ウェルズは著書『進化のイコン』で、進化が証拠と反しており、公立学校の科学授業で教えることに反対すると主張している。彼の本はもとの文章を誤って引用し、歪めて伝えており、問題のある三段論法を基盤にしていると書評された[3][4]。
ウェルズ自身によれば、プリンストン大学で地質学を専攻していたが中途退学し、ニューヨークでタクシーの運転手として働いた後に陸軍に徴募され、1964年から1966年まで陸軍で働いた。カリフォルニア大学バークレー校に入った後に再び徴兵されたが、その頃にはベトナム戦争に反対しており兵役拒否からレブンウォース軍刑務所に18ヶ月間投獄されている。
1974年に文鮮明の統一教会に入信[5]。彼は統一神学校で宗教教育を受け1978年に修士を取得し、更に統一教会の財政的支援でイェール大学に入り1986年に博士号を取得。この間にもウェルズは統一教会の神学について様々な執筆活動を行い、統一神学校で教壇に立った[5]。ウェルズは特に結婚について著作が多く、「統一教会結婚の専門家」と呼ばれていた[6]。1997年に辞任するまで統一神学校の評議委員を務めていた[7] 。1994年にカリフォルニア大学バークレー校から分子生物学と細胞生物学の博士号を取得した[5]。その後、バークレー校でポスドク研究者としてダーウィニズムに批判的な記事を書いたと自身を描写している[8]。
その後インテリジェント・デザイン説の提唱者だったフィリップ・E・ジョンソン(バークレー校名誉教授で法学者)のディスカバリー研究所に移籍し[5]、現在は同研究所「科学文化センタープログラムアドバイザーで「国際複雑性・情報・デザイン学会」フェロー[9][10][11]。
進化論への反対
統一神学校在籍中(1976-1978)にウェルズはこう述べた。「お父様─文鮮明─が統一神学校でするように勧めたことの一つは、生命に関する神の計画を探すために祈ることだ」。彼はその後計画を詳しく述べた:「ダーウィン主義的進化に対して統一神学を守り明示すること」[13]。

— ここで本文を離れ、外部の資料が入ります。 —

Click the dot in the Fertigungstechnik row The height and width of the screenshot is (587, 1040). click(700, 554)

ウェルズはイェール大学で博士課程の学生として宗教を学んだときに[14](学費は統一教会から支払われた)、「キリスト教の教義とダーウィン的進化の衝突の原因」に注視し、ダーウィンの論争の中でキリスト教神学全体をくるむと述べた。彼は「私は(驚いたことに)大部分の[19世紀の]神学者がすでに地質学的証拠を受け入れ、創世記の記述が長い年代を示していると解釈し直したときから、聖書の年代記が19世紀の論争で何の役割も果たしていなかったことを知った。その代わりに議論の中心はデザイン[生物の持つ複雑さ]であった。[15]」
ウェルズは『進化のイコン』では生物学を学んでいるときに進化学に疑念を抱き始めたと述べている。しかしダーウィニズムに反対する方法を学ぶことがバークレーで二つ目の博士号を取得する動機であったとそれ以前に告白していた。

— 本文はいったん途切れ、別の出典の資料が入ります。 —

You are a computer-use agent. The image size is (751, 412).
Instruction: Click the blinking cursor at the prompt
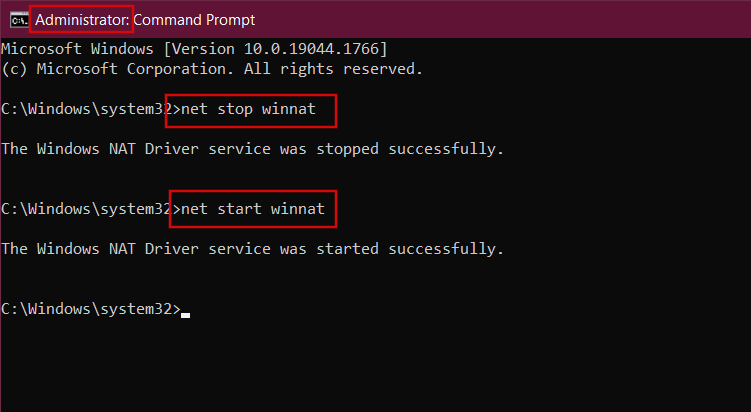click(x=186, y=313)
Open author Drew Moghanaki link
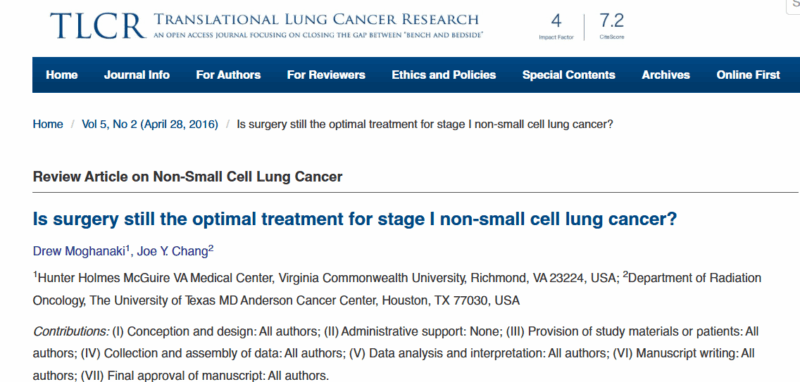This screenshot has width=800, height=382. coord(82,251)
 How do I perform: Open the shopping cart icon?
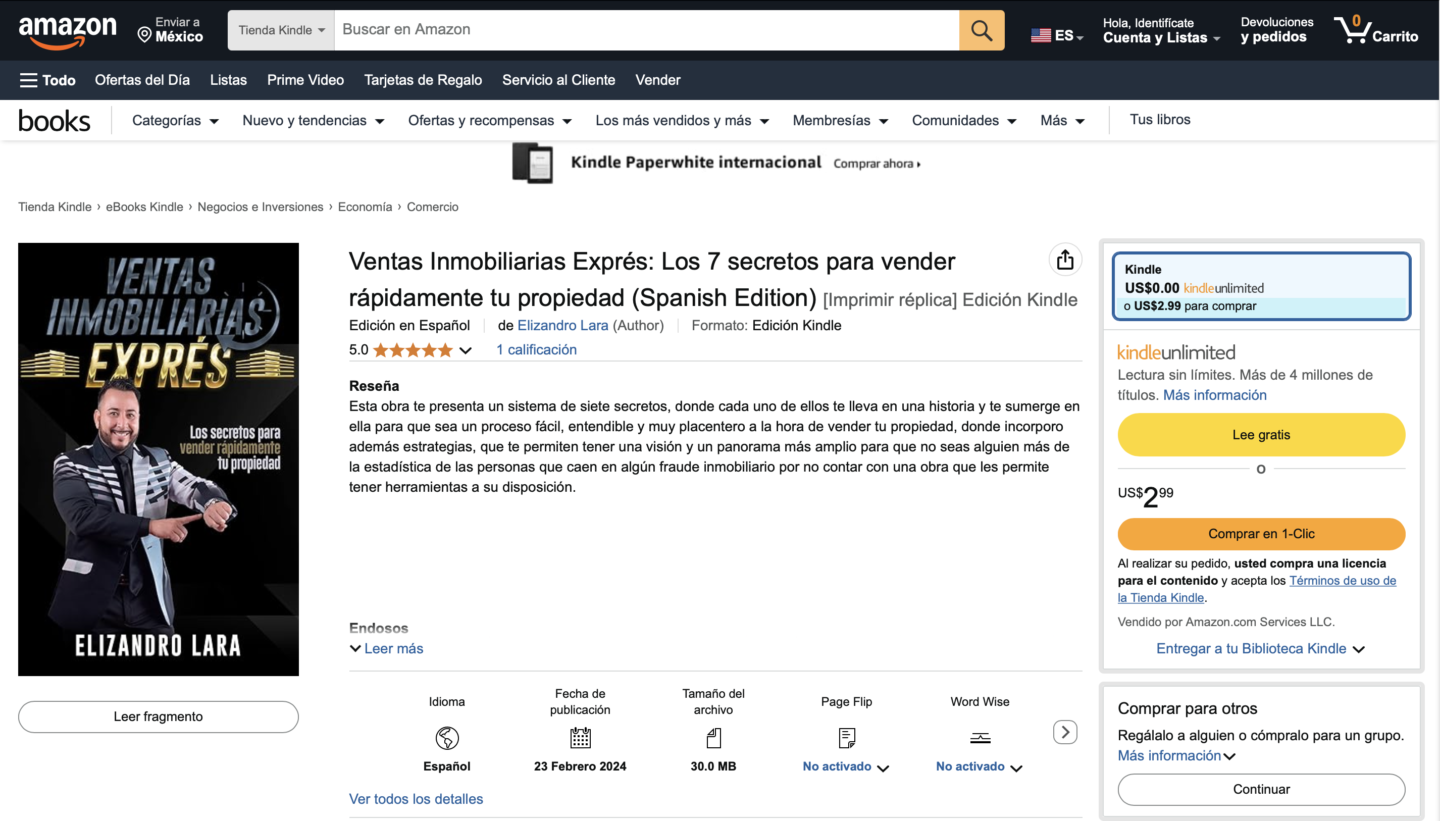point(1355,30)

このようなウェルズの声明は、科学界からは妥当な科学的客観性の欠落と、進化を支持する証拠の無視や歪曲による進化学説への偏見、そして彼の宗教的信念に合致するID説の支持の根拠と見なされている[17][18][19][20][21]。生態学と進化学の教授マッシモ・ピグリウッチは、ウェルズと討論し、討論の間にウェルズが「はっきりと嘘をつき」彼の目的と科学を歪めて伝えたと述べた。さらにピグリウッチは、ウェルズが攻撃を試みているいくつかの理論をさっぱり理解していないと書いた[22][23] 。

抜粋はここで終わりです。